"Yield" from a chemical reaction means the amount of product you actually got compared to what is predicted from chemical theory. For example, we burned a piece of magnesium to produce magnesium oxide. The reaction is:
2Mg + O(sub2) --> 2MgO
If we started with 0.5 gram of magnesium, how much MgO should we get?
Use the mole equation to determine: moles = mass / atomic mass.
The mass is stated. Get the atomic mass from the periodic table: 24.
Then the number of moles is 0.5g / 24 = 0.0208
You can see from the equation that for every atom of magnesium reacted, one molecule of MgO is formed. Thus, 0.0208 moles of magnesium should produce 0.0208 moles of MgO. To find the number of grams of MgO, rearrange the mole equation to solve for mass:
mass = (moles)(atomic mass)
Find the atomic mass of MgO by adding the atomic weight of magnesium and of oxygen, or 24+ 16 = 40. Then, multiply 0.0208 x 40 = 0.833 gram.
But is that really how much MgO was recovered? No, because some was lost as a coating on the tongs I used to hold the magnesium strip and more was lost as a fume. (I showed you what happened if we inverted a beaker over the burning strip of magnesium: the fume coated the walls of the beaker so we collected more than if we just burned it in the open air. You saw that the burning it beneath the mouth of the beaker starved it for oxygen and the combustion stopped.)
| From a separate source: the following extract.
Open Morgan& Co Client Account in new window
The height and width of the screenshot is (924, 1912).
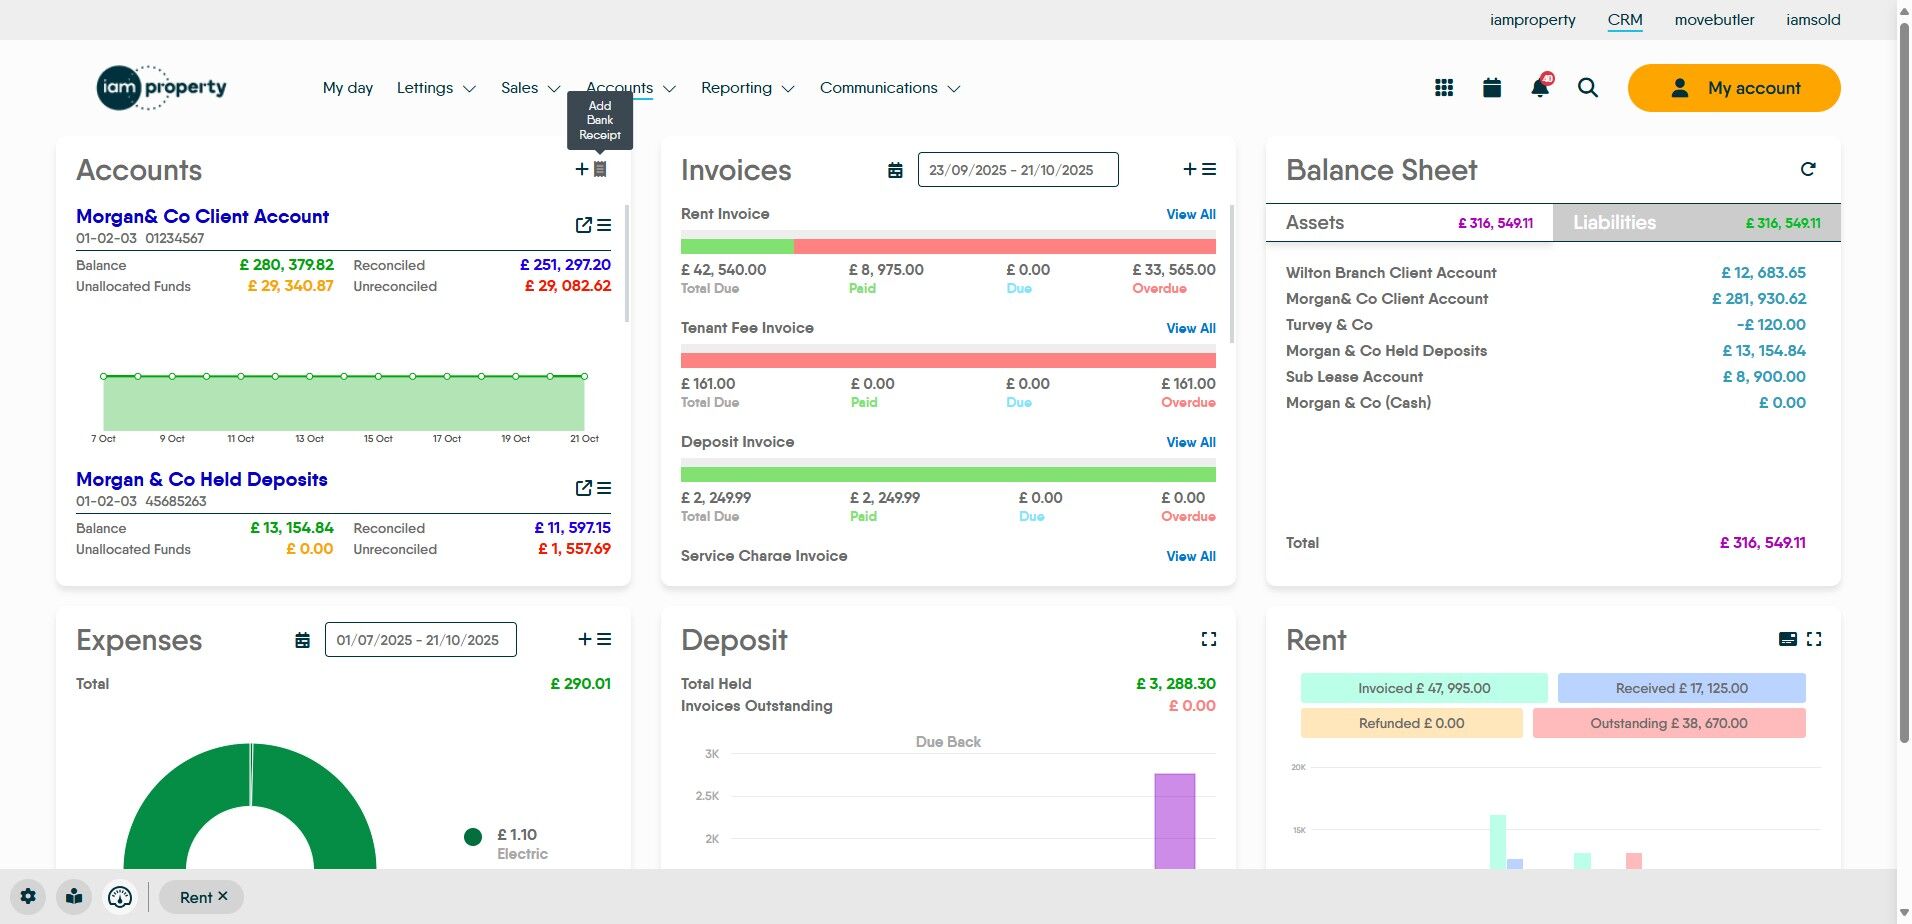584,225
I told you to weigh a beaker before the experiment. This gave you a "tare" weight. Then, when you burned the magnesium strip, you were to collect the resulting MgO in the beaker as it fell off the burning strip. Then you weighed the beaker with the MgO in it. This gave you a "gross" weight. You subtracted the tare from the gross to get the "net" weight of the MgO. This weight would be less than 0.833 gram because of the losses I discussed above. Let us say the gross weight was 108.52 grams and the tare weight was 108.1 grams. Then the amount of MeO you recovered would have been 0.42 grams. The yield, or "percent recovery" is the amount recovered divided by the expected amount times 100% or 0.42/0.833 x 100 = 50.4%.
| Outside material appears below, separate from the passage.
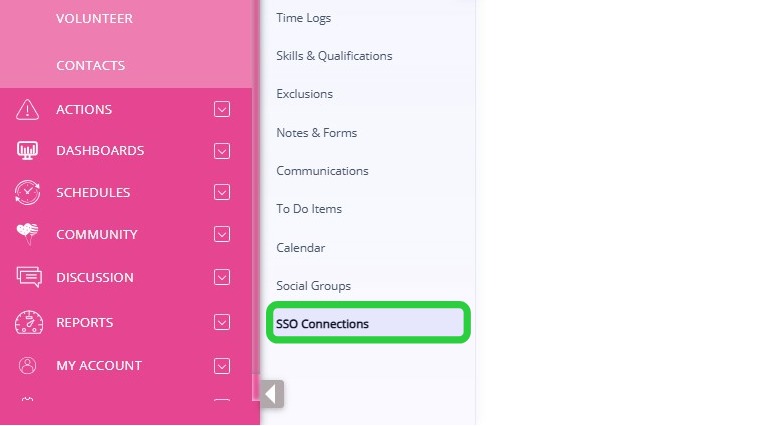Click the Dashboards monitor chart icon
This screenshot has width=761, height=426.
[x=28, y=151]
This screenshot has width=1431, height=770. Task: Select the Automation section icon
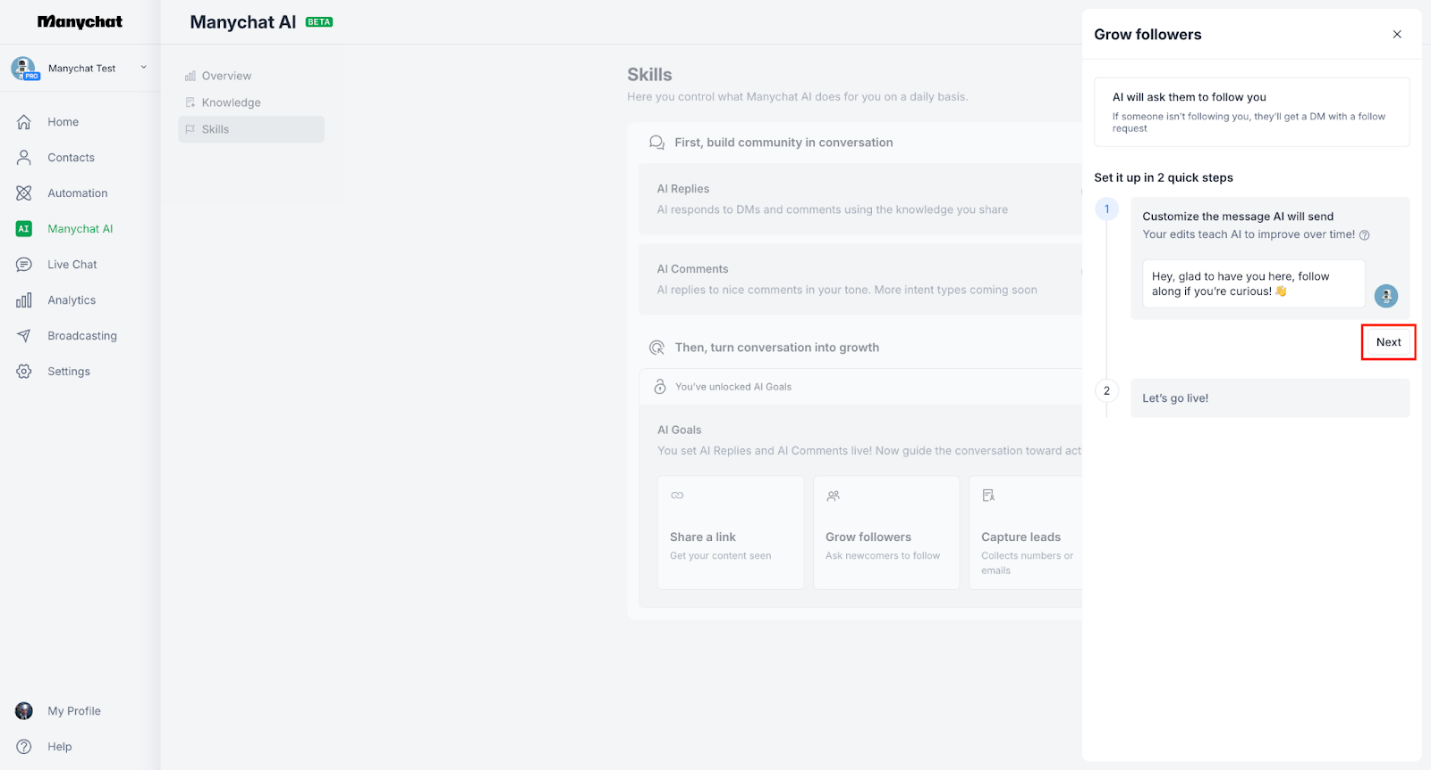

Even if you had some difficulty with this, you could still use the amount of MgO actually recovered to determine how much MgCl(sub2) you would produce in the next step. The reaction is:
MgO + 2HCl --> MgCl(sub2) + H(sub2)O
You know how much MgO you recovered. From that determine the number of moles: it is 0.42/40 = 0.0105 in this example. Then, inspect the BALANCED equation. You can see that for every mole of MgO, you produce one mole of MgCl(sub2). Therefore, the number of grams of MgCl(sub2) is:
(0.0105) x [(24 + 2x35) = 0.987 grams.
After you evaporate the water from the beaker, let us say you reweigh it and find the gross weight is 108.6 grams. This means the amount of MgCl(sub2) in the beaker is 108.6 - 108.1 = 0.5 grams. What is the yield of MgCl(2)? It is 0.5gram/0.987gram x 100% = 50.66%.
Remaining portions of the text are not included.